On public jobs, any claims for non-payment are made against the general contractor's bond. Since GCs will not make a claim against their own bond for non-payment, they do not have bond claim rights, and have no preliminary notice requirement.
2nd-Tier Subs Must Send Notice
Subcontractors who contracted with another subcontractor (not the public entity or the GC) are required to send a preliminary notice within 30 days of first furnishing labor or material to the project. Subs who contract with the GC are not specifically required to send preliminary notice.
2nd-Tier Suppliers Must Send Notice
Suppliers or other parties who contracted with a subcontractor (not the public entity or the GC) are required to send a preliminary notice within 30 days of first furnishing labor or material to the project. Suppliers or others who contract with the GC are not specifically required to send preliminary notice.
Notice Cannot be Sent Late
Sending a notice late on a Michigan public project completely prohibits the ability to make a claim against the project's payment bond.
Send to GC and Public Entity
Preliminary notice, when required should be sent to the GC and to the public entity contracting for the work.
Michigan requires most project participants to provide a preliminary notice, but the notice and the deadline can change depending on the project type, and the role of the particular participant furnishing the notice.

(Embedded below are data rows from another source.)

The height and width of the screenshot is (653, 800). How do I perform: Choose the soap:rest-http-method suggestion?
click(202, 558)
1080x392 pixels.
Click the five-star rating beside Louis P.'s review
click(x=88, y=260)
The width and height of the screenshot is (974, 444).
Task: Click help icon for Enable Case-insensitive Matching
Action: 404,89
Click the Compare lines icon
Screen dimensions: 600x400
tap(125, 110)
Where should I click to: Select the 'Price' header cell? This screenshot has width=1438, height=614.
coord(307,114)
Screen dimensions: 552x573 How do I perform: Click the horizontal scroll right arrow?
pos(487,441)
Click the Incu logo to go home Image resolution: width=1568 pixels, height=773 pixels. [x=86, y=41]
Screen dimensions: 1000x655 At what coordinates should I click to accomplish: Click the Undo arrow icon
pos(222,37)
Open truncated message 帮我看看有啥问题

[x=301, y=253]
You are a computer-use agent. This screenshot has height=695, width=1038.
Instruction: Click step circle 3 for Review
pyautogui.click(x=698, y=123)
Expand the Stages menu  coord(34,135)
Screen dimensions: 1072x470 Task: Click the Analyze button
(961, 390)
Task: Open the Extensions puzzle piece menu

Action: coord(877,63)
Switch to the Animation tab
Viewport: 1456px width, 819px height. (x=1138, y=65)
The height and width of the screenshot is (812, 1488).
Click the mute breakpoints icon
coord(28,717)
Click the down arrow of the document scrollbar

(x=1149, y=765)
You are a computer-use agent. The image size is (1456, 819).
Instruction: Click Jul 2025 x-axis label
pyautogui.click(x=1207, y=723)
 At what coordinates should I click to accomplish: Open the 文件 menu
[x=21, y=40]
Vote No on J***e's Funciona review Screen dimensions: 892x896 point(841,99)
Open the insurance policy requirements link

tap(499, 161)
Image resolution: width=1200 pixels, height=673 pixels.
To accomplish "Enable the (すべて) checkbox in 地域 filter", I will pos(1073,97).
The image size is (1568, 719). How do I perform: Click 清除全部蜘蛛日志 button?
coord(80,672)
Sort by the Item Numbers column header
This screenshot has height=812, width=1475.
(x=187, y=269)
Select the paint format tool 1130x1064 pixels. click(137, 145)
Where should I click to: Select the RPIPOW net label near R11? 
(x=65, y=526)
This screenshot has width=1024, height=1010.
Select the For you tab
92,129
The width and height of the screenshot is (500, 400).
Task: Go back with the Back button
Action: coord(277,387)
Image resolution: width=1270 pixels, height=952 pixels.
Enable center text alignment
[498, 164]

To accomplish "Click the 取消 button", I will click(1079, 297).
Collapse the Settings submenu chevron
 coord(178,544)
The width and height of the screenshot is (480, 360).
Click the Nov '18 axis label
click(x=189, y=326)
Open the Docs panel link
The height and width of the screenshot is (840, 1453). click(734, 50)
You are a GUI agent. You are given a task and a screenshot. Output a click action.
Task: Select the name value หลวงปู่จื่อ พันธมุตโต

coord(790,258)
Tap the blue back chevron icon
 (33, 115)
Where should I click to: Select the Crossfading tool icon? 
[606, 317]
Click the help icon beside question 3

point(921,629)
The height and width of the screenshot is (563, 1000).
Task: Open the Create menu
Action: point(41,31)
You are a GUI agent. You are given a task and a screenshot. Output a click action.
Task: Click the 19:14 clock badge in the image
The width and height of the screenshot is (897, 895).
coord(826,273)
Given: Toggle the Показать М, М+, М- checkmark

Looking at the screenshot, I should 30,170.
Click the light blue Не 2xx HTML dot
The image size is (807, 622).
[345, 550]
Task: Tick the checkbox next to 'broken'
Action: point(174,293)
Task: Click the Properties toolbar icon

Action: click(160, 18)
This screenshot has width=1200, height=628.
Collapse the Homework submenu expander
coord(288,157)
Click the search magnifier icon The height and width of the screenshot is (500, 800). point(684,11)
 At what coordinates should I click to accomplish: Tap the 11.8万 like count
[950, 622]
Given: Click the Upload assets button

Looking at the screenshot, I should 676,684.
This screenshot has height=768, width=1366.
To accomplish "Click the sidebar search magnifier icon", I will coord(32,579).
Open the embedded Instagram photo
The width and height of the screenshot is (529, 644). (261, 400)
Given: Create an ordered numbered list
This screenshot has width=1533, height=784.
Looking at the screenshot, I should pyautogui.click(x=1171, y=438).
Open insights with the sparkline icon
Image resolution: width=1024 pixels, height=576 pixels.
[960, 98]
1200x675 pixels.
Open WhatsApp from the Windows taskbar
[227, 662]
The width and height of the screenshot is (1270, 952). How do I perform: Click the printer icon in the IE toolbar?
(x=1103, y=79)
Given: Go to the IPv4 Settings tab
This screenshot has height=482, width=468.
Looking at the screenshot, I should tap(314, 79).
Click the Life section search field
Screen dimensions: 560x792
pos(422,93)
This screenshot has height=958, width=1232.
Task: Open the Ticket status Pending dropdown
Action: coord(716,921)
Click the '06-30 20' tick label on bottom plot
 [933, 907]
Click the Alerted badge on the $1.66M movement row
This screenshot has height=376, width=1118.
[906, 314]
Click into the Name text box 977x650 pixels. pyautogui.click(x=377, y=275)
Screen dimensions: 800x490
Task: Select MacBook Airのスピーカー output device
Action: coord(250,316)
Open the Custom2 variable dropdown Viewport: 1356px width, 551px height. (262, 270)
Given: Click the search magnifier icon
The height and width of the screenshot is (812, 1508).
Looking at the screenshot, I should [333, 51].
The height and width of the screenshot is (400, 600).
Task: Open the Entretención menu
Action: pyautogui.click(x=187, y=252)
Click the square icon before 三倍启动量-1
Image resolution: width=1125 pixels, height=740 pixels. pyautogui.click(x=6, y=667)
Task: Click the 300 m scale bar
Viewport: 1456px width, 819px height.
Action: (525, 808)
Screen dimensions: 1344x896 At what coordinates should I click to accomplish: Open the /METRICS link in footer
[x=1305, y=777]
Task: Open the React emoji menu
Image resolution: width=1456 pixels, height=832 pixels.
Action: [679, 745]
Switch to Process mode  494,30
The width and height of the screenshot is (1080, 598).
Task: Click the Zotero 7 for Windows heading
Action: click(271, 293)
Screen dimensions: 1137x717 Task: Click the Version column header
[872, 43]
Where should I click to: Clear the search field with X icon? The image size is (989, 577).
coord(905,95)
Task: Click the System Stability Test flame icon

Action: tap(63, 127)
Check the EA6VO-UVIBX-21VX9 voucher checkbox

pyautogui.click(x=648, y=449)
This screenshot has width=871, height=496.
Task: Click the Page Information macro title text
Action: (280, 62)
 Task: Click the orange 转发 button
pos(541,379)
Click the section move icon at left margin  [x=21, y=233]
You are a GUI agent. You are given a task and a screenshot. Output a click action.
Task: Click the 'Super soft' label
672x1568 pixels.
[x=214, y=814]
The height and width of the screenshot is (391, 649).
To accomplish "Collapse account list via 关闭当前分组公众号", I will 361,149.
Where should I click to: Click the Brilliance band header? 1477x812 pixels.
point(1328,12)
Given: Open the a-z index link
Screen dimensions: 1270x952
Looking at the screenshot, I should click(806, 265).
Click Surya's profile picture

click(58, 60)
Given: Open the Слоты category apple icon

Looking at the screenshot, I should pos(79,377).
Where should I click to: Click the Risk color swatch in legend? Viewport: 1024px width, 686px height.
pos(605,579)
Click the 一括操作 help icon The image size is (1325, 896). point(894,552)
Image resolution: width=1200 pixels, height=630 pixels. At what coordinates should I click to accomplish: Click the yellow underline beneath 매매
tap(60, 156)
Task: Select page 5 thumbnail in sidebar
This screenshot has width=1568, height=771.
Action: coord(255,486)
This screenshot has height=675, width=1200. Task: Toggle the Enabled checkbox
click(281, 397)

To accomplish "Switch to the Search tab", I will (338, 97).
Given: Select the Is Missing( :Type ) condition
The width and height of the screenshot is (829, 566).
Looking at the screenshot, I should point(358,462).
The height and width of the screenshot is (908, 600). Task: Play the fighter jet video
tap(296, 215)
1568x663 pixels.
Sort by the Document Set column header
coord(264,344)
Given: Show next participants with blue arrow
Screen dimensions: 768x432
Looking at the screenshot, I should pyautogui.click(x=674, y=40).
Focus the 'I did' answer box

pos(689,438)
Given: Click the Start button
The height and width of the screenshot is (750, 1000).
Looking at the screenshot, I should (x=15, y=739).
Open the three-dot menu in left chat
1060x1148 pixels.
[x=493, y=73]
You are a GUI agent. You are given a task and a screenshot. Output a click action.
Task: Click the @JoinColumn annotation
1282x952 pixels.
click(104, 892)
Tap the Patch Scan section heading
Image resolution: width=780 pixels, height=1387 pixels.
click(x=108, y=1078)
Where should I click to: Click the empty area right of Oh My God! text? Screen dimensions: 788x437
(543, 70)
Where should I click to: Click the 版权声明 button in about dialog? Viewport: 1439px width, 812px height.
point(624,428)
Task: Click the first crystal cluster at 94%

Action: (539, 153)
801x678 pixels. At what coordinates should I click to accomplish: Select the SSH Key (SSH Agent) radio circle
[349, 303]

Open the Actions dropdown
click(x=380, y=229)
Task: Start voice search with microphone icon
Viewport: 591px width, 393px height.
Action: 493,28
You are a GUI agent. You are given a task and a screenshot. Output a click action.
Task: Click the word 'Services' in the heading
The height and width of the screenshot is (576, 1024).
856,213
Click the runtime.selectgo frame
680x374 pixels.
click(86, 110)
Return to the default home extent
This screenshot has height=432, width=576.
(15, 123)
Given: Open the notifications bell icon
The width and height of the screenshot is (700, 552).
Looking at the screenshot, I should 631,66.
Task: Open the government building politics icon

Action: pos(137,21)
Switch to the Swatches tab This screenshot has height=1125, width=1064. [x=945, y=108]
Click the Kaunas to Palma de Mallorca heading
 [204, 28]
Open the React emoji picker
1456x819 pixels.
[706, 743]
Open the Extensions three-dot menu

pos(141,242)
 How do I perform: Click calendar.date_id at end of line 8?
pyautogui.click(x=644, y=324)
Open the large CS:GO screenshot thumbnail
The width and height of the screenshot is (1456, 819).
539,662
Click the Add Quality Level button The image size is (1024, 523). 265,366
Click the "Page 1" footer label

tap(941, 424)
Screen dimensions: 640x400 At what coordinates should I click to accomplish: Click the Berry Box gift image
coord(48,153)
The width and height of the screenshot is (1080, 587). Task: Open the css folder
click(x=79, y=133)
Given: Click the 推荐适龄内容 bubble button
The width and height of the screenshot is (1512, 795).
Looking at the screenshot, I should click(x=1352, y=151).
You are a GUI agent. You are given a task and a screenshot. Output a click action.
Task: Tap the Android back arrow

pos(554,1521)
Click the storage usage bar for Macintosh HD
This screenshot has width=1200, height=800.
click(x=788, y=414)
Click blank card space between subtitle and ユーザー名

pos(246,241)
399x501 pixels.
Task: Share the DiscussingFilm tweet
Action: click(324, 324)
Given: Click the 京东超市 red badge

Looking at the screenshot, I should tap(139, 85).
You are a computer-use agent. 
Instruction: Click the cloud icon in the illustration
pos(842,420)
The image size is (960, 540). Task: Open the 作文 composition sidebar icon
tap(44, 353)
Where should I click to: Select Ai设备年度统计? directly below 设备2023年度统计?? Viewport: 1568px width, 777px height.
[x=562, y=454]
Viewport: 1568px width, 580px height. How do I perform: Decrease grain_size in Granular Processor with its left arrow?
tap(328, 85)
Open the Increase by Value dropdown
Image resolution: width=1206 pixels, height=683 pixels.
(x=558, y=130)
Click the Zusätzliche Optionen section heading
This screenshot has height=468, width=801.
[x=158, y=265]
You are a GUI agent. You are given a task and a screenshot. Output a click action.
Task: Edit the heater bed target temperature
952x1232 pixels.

And, in fact, while not a “preliminary notice” in the usual sense, some notice requirements even extend to the property owner him/herself. Michigan is one of the few states that specifically requires the filing of a notice of commencement, and provides consequences for the failure to do so.
On most projects, parties who contract directly with the property owner are not required to deliver a preliminary notice, although if requested to do so a direct contractor must provide a list of subs and suppliers on the project. On residential projects, however, providing notice is specifically required of direct contractors. Prior to receiving any progress or final payment, the contractor must provide the property owner with a sworn statement listing all sub-tier parties with whom the contractor has contracted and the amounts unpaid to them, if any. This sworn statement notice is to allow the property owner to keep track of liabilities down the payment chain, to gain project visibility, and to serve as a check for the receipt of lien waivers from sub-tier parties. Likewise, the sworn statement is also required of subcontractors on residential projects, is delivered to the GC, and lists the sub-tier parties with whom the sub contracted, and amounts due (if any).
Additionally, those who do not have direct contact with the property owner (or the owner’s agent) are required to deliver a Notice of Furnishing within 20 days of the first furnishing of labor or materials on the project. This is a “traditional” preliminary notice requirement, and generally what people are referring to when Michigan preliminary notices, or the rules and requirements surrounding them, ae being discussed.
Michigan also has preliminary notice rules for parties performing work on public projects. Every 2nd-tier subcontractor or below, that is everybody who didn’t contract with either the public entity or the general contractor, must deliver a preliminary notice within 30 days of first furnishing labor or materials.